PROMPT:
What you should output is the data below, unchanged in every character.

SOURCE DATA:
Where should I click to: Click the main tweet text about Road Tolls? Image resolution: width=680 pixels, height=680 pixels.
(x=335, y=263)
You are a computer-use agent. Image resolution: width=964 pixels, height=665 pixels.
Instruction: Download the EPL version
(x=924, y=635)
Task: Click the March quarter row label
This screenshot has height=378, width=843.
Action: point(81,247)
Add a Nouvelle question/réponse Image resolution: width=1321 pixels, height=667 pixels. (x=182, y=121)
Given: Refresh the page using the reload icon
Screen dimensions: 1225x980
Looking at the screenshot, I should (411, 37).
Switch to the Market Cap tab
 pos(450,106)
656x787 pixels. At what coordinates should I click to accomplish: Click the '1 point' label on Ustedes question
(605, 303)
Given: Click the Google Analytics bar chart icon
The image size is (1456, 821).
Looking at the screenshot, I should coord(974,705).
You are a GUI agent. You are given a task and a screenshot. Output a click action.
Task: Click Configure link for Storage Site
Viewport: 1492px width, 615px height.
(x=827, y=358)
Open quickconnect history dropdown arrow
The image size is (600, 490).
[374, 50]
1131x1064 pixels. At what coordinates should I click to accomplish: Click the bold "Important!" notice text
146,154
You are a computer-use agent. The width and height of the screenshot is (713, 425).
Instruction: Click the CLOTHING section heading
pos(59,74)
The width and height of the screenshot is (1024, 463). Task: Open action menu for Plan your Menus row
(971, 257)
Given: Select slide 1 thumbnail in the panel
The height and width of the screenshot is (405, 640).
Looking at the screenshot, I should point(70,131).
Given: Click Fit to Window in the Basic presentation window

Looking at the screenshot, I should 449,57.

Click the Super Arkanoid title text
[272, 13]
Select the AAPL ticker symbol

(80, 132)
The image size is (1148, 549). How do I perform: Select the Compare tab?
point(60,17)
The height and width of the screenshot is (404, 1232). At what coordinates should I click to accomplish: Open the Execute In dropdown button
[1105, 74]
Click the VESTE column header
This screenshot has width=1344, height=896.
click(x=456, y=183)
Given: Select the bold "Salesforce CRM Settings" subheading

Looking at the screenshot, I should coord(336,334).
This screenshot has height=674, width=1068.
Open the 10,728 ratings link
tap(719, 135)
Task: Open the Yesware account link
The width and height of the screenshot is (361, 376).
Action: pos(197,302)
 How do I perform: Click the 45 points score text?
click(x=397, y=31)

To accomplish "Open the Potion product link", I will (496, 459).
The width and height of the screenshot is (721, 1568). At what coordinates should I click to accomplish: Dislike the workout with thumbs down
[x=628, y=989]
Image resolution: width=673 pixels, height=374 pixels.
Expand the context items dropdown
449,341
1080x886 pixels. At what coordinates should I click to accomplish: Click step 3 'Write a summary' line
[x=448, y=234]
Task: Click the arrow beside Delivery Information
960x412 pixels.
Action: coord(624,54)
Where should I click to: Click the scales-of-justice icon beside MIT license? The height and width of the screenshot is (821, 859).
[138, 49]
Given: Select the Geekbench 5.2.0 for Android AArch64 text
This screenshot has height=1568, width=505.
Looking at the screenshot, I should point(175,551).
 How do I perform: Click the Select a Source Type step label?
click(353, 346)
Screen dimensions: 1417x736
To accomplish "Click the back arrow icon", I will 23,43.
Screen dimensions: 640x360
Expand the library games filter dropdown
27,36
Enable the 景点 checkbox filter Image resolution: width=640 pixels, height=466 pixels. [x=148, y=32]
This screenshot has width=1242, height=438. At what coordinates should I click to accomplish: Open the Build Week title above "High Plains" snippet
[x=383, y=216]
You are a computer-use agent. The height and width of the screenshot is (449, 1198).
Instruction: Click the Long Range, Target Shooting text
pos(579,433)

RESULT OF THIS EXERCISE:
Where should I click to: Click the main tweet text about Road Tolls? Image resolution: width=680 pixels, height=680 pixels.
(x=335, y=263)
You are a computer-use agent. Image resolution: width=964 pixels, height=665 pixels.
Instruction: Download the EPL version
(x=924, y=635)
Task: Click the March quarter row label
This screenshot has height=378, width=843.
Action: point(81,247)
Add a Nouvelle question/réponse Image resolution: width=1321 pixels, height=667 pixels. (x=182, y=121)
Given: Refresh the page using the reload icon
Screen dimensions: 1225x980
Looking at the screenshot, I should (411, 37).
Switch to the Market Cap tab
 pos(450,106)
656x787 pixels. At what coordinates should I click to accomplish: Click the '1 point' label on Ustedes question
(605, 303)
Given: Click the Google Analytics bar chart icon
The image size is (1456, 821).
Looking at the screenshot, I should coord(974,705).
You are a GUI agent. You are given a task and a screenshot. Output a click action.
Task: Click Configure link for Storage Site
Viewport: 1492px width, 615px height.
(x=827, y=358)
Open quickconnect history dropdown arrow
The image size is (600, 490).
[374, 50]
1131x1064 pixels. At what coordinates should I click to accomplish: Click the bold "Important!" notice text
146,154
You are a computer-use agent. The width and height of the screenshot is (713, 425).
Instruction: Click the CLOTHING section heading
pos(59,74)
The width and height of the screenshot is (1024, 463). Task: Open action menu for Plan your Menus row
(971, 257)
Given: Select slide 1 thumbnail in the panel
The height and width of the screenshot is (405, 640).
Looking at the screenshot, I should point(70,131).
Given: Click Fit to Window in the Basic presentation window

Looking at the screenshot, I should 449,57.

Click the Super Arkanoid title text
[272, 13]
Select the AAPL ticker symbol

(80, 132)
The image size is (1148, 549). How do I perform: Select the Compare tab?
point(60,17)
The height and width of the screenshot is (404, 1232). At what coordinates should I click to accomplish: Open the Execute In dropdown button
[1105, 74]
Click the VESTE column header
This screenshot has width=1344, height=896.
click(x=456, y=183)
Given: Select the bold "Salesforce CRM Settings" subheading

Looking at the screenshot, I should coord(336,334).
This screenshot has height=674, width=1068.
Open the 10,728 ratings link
tap(719, 135)
Task: Open the Yesware account link
The width and height of the screenshot is (361, 376).
Action: pos(197,302)
 How do I perform: Click the 45 points score text?
click(x=397, y=31)

To accomplish "Open the Potion product link", I will (496, 459).
The width and height of the screenshot is (721, 1568). At what coordinates should I click to accomplish: Dislike the workout with thumbs down
[x=628, y=989]
Image resolution: width=673 pixels, height=374 pixels.
Expand the context items dropdown
449,341
1080x886 pixels. At what coordinates should I click to accomplish: Click step 3 'Write a summary' line
[x=448, y=234]
Task: Click the arrow beside Delivery Information
960x412 pixels.
Action: coord(624,54)
Where should I click to: Click the scales-of-justice icon beside MIT license? The height and width of the screenshot is (821, 859).
[138, 49]
Given: Select the Geekbench 5.2.0 for Android AArch64 text
This screenshot has height=1568, width=505.
Looking at the screenshot, I should point(175,551).
 How do I perform: Click the Select a Source Type step label?
click(353, 346)
Screen dimensions: 1417x736
To accomplish "Click the back arrow icon", I will 23,43.
Screen dimensions: 640x360
Expand the library games filter dropdown
27,36
Enable the 景点 checkbox filter Image resolution: width=640 pixels, height=466 pixels. [x=148, y=32]
This screenshot has width=1242, height=438. At what coordinates should I click to accomplish: Open the Build Week title above "High Plains" snippet
[x=383, y=216]
You are a computer-use agent. The height and width of the screenshot is (449, 1198).
Instruction: Click the Long Range, Target Shooting text
pos(579,433)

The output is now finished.